What needs to be done.
Each record is to be given again precisely as written.

Data listing.
BEGIN

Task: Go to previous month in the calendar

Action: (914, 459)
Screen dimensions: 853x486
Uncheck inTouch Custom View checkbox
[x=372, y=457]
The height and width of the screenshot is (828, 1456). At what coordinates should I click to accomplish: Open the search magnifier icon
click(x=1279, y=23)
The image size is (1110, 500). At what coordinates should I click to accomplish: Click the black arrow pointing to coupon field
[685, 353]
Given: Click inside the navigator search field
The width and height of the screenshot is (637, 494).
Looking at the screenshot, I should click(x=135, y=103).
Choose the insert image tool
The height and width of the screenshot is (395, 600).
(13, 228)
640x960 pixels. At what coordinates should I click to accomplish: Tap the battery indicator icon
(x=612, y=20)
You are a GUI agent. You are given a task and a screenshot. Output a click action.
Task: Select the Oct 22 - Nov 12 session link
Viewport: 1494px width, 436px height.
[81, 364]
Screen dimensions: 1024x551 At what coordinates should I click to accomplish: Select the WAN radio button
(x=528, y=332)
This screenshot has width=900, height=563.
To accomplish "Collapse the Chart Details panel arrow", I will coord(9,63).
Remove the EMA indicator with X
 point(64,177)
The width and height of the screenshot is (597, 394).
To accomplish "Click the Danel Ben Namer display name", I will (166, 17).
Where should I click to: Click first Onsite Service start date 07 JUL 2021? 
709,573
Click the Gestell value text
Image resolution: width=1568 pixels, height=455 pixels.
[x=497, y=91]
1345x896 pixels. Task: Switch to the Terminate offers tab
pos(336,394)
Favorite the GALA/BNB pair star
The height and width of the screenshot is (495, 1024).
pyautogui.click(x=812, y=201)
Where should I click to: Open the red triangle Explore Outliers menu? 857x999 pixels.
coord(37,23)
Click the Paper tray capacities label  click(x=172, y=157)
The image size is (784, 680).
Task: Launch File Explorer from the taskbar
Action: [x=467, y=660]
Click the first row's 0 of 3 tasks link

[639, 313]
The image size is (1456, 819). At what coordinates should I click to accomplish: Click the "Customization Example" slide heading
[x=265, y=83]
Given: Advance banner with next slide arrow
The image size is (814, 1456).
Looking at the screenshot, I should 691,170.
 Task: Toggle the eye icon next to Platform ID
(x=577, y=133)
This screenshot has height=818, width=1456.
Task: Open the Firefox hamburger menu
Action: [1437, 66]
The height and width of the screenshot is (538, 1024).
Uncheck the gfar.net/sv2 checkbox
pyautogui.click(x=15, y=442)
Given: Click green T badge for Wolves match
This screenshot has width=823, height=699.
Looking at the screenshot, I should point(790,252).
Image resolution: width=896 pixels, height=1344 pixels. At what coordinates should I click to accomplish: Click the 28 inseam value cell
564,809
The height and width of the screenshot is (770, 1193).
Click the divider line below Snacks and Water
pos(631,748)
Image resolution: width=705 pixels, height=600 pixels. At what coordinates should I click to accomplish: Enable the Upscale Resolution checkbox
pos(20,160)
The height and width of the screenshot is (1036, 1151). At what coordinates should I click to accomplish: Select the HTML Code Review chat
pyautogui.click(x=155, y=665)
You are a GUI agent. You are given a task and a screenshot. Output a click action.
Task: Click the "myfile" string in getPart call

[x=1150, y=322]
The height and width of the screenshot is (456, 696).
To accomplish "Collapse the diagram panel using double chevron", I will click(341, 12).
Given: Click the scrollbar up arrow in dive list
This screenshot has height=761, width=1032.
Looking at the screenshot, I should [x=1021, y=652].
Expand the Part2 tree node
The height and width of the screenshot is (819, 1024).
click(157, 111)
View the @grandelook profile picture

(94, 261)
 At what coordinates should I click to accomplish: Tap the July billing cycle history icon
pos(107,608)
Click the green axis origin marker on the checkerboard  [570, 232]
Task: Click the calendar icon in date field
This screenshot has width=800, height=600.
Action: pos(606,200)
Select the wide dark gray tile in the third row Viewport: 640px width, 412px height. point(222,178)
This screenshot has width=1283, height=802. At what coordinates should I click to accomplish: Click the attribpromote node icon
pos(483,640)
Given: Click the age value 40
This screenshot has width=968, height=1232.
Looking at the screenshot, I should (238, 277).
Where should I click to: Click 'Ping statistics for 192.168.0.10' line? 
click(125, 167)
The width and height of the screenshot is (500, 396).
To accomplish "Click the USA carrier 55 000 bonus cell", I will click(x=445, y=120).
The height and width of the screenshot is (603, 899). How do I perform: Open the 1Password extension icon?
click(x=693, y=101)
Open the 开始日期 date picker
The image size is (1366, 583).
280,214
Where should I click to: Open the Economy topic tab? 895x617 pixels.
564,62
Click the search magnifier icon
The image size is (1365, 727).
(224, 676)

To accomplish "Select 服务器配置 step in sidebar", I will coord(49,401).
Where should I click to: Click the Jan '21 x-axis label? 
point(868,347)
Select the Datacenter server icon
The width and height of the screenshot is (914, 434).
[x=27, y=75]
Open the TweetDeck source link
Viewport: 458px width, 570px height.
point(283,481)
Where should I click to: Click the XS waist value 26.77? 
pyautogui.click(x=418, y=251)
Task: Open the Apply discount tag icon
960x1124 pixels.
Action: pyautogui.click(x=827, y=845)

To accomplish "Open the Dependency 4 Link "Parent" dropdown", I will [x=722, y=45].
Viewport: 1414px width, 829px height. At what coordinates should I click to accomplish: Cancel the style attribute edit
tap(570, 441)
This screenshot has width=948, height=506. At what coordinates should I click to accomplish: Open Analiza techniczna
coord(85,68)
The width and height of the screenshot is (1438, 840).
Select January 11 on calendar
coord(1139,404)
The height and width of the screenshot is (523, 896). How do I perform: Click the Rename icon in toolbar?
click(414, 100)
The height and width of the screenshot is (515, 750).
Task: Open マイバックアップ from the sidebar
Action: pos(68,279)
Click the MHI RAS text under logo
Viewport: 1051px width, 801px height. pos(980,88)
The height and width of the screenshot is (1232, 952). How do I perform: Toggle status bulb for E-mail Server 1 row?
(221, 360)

END

Answer to the exercise.
Task: Go to previous month in the calendar

Action: (914, 459)
Screen dimensions: 853x486
Uncheck inTouch Custom View checkbox
[x=372, y=457]
The height and width of the screenshot is (828, 1456). At what coordinates should I click to accomplish: Open the search magnifier icon
click(x=1279, y=23)
The image size is (1110, 500). At what coordinates should I click to accomplish: Click the black arrow pointing to coupon field
[685, 353]
Given: Click inside the navigator search field
The width and height of the screenshot is (637, 494).
Looking at the screenshot, I should click(x=135, y=103).
Choose the insert image tool
The height and width of the screenshot is (395, 600).
(13, 228)
640x960 pixels. At what coordinates should I click to accomplish: Tap the battery indicator icon
(x=612, y=20)
You are a GUI agent. You are given a task and a screenshot. Output a click action.
Task: Select the Oct 22 - Nov 12 session link
Viewport: 1494px width, 436px height.
[81, 364]
Screen dimensions: 1024x551 At what coordinates should I click to accomplish: Select the WAN radio button
(x=528, y=332)
This screenshot has width=900, height=563.
To accomplish "Collapse the Chart Details panel arrow", I will coord(9,63).
Remove the EMA indicator with X
 point(64,177)
The width and height of the screenshot is (597, 394).
To accomplish "Click the Danel Ben Namer display name", I will (166, 17).
Where should I click to: Click first Onsite Service start date 07 JUL 2021? 
709,573
Click the Gestell value text
Image resolution: width=1568 pixels, height=455 pixels.
[x=497, y=91]
1345x896 pixels. Task: Switch to the Terminate offers tab
pos(336,394)
Favorite the GALA/BNB pair star
The height and width of the screenshot is (495, 1024).
pyautogui.click(x=812, y=201)
Where should I click to: Open the red triangle Explore Outliers menu? 857x999 pixels.
coord(37,23)
Click the Paper tray capacities label  click(x=172, y=157)
The image size is (784, 680).
Task: Launch File Explorer from the taskbar
Action: [x=467, y=660]
Click the first row's 0 of 3 tasks link

[639, 313]
The image size is (1456, 819). At what coordinates should I click to accomplish: Click the "Customization Example" slide heading
[x=265, y=83]
Given: Advance banner with next slide arrow
The image size is (814, 1456).
Looking at the screenshot, I should 691,170.
 Task: Toggle the eye icon next to Platform ID
(x=577, y=133)
This screenshot has height=818, width=1456.
Task: Open the Firefox hamburger menu
Action: [1437, 66]
The height and width of the screenshot is (538, 1024).
Uncheck the gfar.net/sv2 checkbox
pyautogui.click(x=15, y=442)
Given: Click green T badge for Wolves match
This screenshot has width=823, height=699.
Looking at the screenshot, I should point(790,252).
Image resolution: width=896 pixels, height=1344 pixels. At what coordinates should I click to accomplish: Click the 28 inseam value cell
564,809
The height and width of the screenshot is (770, 1193).
Click the divider line below Snacks and Water
pos(631,748)
Image resolution: width=705 pixels, height=600 pixels. At what coordinates should I click to accomplish: Enable the Upscale Resolution checkbox
pos(20,160)
The height and width of the screenshot is (1036, 1151). At what coordinates should I click to accomplish: Select the HTML Code Review chat
pyautogui.click(x=155, y=665)
You are a GUI agent. You are given a task and a screenshot. Output a click action.
Task: Click the "myfile" string in getPart call

[x=1150, y=322]
The height and width of the screenshot is (456, 696).
To accomplish "Collapse the diagram panel using double chevron", I will click(341, 12).
Given: Click the scrollbar up arrow in dive list
This screenshot has height=761, width=1032.
Looking at the screenshot, I should [x=1021, y=652].
Expand the Part2 tree node
The height and width of the screenshot is (819, 1024).
click(157, 111)
View the @grandelook profile picture

(94, 261)
 At what coordinates should I click to accomplish: Tap the July billing cycle history icon
pos(107,608)
Click the green axis origin marker on the checkerboard  [570, 232]
Task: Click the calendar icon in date field
This screenshot has width=800, height=600.
Action: pos(606,200)
Select the wide dark gray tile in the third row Viewport: 640px width, 412px height. point(222,178)
This screenshot has width=1283, height=802. At what coordinates should I click to accomplish: Click the attribpromote node icon
pos(483,640)
Given: Click the age value 40
This screenshot has width=968, height=1232.
Looking at the screenshot, I should (238, 277).
Where should I click to: Click 'Ping statistics for 192.168.0.10' line? 
click(125, 167)
The width and height of the screenshot is (500, 396).
To accomplish "Click the USA carrier 55 000 bonus cell", I will click(x=445, y=120).
The height and width of the screenshot is (603, 899). How do I perform: Open the 1Password extension icon?
click(x=693, y=101)
Open the 开始日期 date picker
The image size is (1366, 583).
280,214
Where should I click to: Open the Economy topic tab? 895x617 pixels.
564,62
Click the search magnifier icon
The image size is (1365, 727).
(224, 676)

To accomplish "Select 服务器配置 step in sidebar", I will coord(49,401).
Where should I click to: Click the Jan '21 x-axis label? 
point(868,347)
Select the Datacenter server icon
The width and height of the screenshot is (914, 434).
[x=27, y=75]
Open the TweetDeck source link
Viewport: 458px width, 570px height.
point(283,481)
Where should I click to: Click the XS waist value 26.77? 
pyautogui.click(x=418, y=251)
Task: Open the Apply discount tag icon
960x1124 pixels.
Action: pyautogui.click(x=827, y=845)

To accomplish "Open the Dependency 4 Link "Parent" dropdown", I will [x=722, y=45].
Viewport: 1414px width, 829px height. At what coordinates should I click to accomplish: Cancel the style attribute edit
tap(570, 441)
This screenshot has width=948, height=506. At what coordinates should I click to accomplish: Open Analiza techniczna
coord(85,68)
The width and height of the screenshot is (1438, 840).
Select January 11 on calendar
coord(1139,404)
The height and width of the screenshot is (523, 896). How do I perform: Click the Rename icon in toolbar?
click(414, 100)
The height and width of the screenshot is (515, 750).
Task: Open マイバックアップ from the sidebar
Action: pos(68,279)
Click the MHI RAS text under logo
Viewport: 1051px width, 801px height. pos(980,88)
The height and width of the screenshot is (1232, 952). How do I perform: Toggle status bulb for E-mail Server 1 row?
(221, 360)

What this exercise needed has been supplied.